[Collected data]
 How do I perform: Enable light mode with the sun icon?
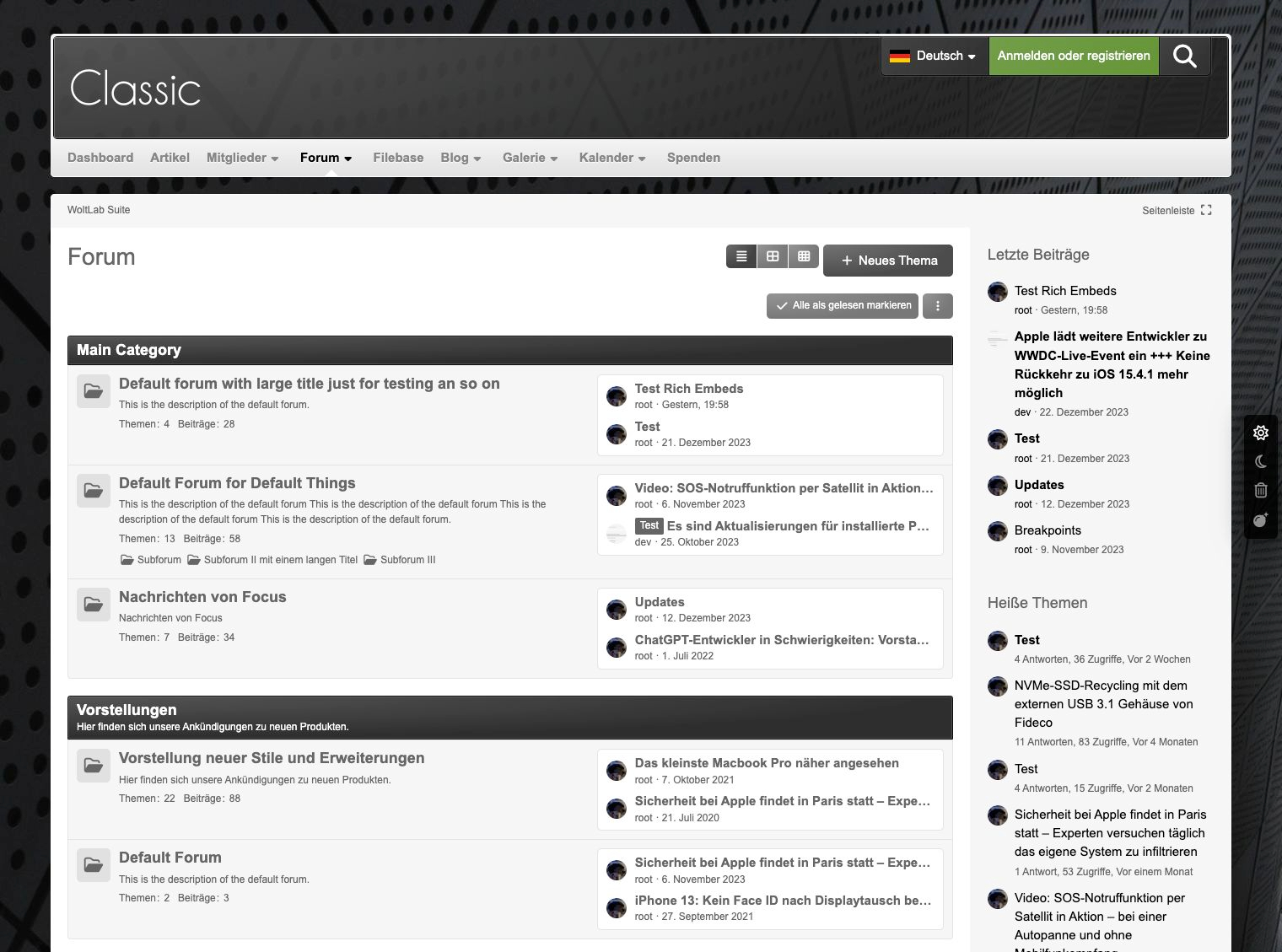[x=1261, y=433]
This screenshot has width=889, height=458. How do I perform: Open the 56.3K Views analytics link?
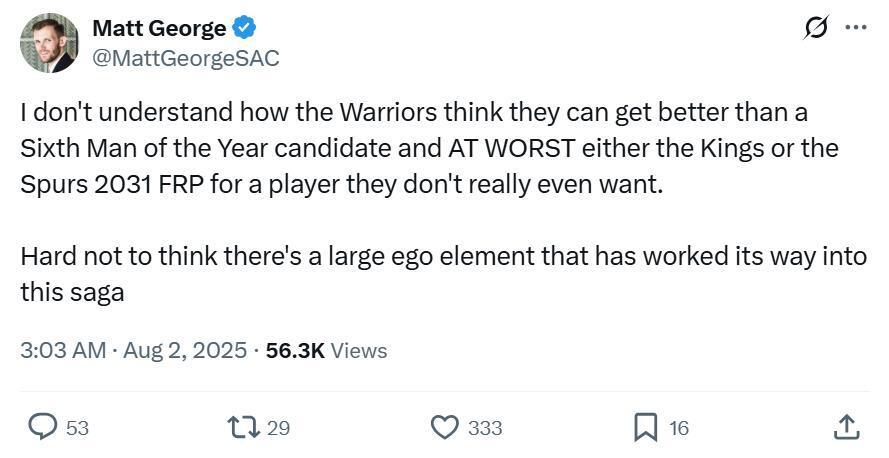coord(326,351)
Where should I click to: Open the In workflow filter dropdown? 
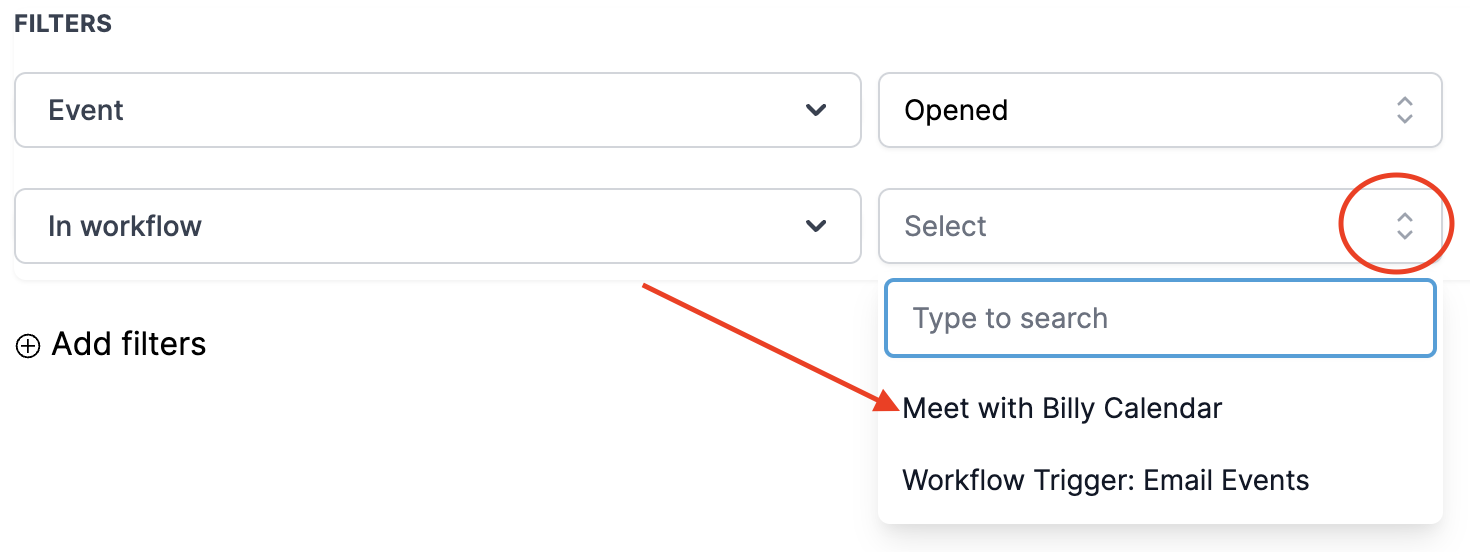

_Work to be completed_: Omit every image. Quote each record exactly.

_Task solution_:
 How do I perform: Enable light mode with the sun icon?
[x=1261, y=433]
This screenshot has width=889, height=458. How do I perform: Open the 56.3K Views analytics link?
coord(326,351)
Where should I click to: Open the In workflow filter dropdown? 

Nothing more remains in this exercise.